┏━━

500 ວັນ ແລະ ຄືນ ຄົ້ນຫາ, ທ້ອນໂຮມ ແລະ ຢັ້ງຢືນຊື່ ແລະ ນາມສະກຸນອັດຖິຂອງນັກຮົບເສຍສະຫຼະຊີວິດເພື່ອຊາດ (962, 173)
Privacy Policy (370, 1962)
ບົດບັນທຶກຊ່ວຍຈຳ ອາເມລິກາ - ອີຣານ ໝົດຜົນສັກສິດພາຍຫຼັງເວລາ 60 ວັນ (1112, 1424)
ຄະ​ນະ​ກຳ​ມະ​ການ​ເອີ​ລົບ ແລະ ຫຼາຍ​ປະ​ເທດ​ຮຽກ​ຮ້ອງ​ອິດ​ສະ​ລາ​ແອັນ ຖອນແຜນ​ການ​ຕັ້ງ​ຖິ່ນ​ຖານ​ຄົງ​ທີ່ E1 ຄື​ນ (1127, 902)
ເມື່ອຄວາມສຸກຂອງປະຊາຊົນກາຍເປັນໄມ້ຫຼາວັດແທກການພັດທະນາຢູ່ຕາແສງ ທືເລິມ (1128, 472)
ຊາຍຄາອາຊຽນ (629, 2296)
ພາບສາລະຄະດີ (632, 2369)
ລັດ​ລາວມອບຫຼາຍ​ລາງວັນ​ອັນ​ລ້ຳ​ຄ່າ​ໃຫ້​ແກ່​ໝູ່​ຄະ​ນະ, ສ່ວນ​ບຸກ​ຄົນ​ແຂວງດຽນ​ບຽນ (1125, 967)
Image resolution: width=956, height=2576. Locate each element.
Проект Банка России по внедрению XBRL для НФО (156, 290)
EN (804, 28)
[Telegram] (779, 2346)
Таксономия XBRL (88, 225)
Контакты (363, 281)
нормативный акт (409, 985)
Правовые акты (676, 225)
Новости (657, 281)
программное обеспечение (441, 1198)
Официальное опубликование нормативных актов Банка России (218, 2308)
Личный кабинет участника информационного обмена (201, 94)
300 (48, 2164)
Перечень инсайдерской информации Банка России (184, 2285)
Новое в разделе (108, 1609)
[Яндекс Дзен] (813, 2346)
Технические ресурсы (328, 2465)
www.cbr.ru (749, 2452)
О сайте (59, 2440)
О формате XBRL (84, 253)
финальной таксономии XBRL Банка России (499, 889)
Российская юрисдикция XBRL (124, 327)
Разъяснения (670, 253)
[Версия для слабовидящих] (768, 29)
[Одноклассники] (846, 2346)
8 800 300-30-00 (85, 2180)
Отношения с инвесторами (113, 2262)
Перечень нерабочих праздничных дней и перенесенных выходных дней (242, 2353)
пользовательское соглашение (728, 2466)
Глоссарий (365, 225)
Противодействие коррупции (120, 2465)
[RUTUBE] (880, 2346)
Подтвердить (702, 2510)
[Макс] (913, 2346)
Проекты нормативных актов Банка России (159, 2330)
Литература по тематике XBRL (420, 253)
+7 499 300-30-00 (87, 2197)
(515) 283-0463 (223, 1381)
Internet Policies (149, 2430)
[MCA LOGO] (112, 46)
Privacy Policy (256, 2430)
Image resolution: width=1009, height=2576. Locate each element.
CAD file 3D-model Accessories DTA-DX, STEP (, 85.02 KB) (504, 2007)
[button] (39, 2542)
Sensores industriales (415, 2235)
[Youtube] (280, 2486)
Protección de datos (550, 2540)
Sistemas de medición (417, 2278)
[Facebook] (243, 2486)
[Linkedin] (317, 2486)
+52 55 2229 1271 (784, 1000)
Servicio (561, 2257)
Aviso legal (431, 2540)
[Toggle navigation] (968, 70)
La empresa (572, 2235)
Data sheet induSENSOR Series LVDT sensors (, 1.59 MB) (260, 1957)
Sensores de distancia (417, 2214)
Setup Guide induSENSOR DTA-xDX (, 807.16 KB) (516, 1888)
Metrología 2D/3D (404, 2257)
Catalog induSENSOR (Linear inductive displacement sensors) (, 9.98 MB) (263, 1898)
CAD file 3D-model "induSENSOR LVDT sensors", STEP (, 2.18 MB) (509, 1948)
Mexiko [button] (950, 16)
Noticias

┗━━

Give back the lines above exactly, from the one with "Privacy Policy (256, 2430)" through the last line.

Privacy Policy (256, 2430)
Image resolution: width=1009, height=2576. Locate each element.
CAD file 3D-model Accessories DTA-DX, STEP (, 85.02 KB) (504, 2007)
[button] (39, 2542)
Sensores industriales (415, 2235)
[Youtube] (280, 2486)
Protección de datos (550, 2540)
Sistemas de medición (417, 2278)
[Facebook] (243, 2486)
[Linkedin] (317, 2486)
+52 55 2229 1271 (784, 1000)
Servicio (561, 2257)
Aviso legal (431, 2540)
[Toggle navigation] (968, 70)
La empresa (572, 2235)
Data sheet induSENSOR Series LVDT sensors (, 1.59 MB) (260, 1957)
Sensores de distancia (417, 2214)
Setup Guide induSENSOR DTA-xDX (, 807.16 KB) (516, 1888)
Metrología 2D/3D (404, 2257)
Catalog induSENSOR (Linear inductive displacement sensors) (, 9.98 MB) (263, 1898)
CAD file 3D-model "induSENSOR LVDT sensors", STEP (, 2.18 MB) (509, 1948)
Mexiko [button] (950, 16)
Noticias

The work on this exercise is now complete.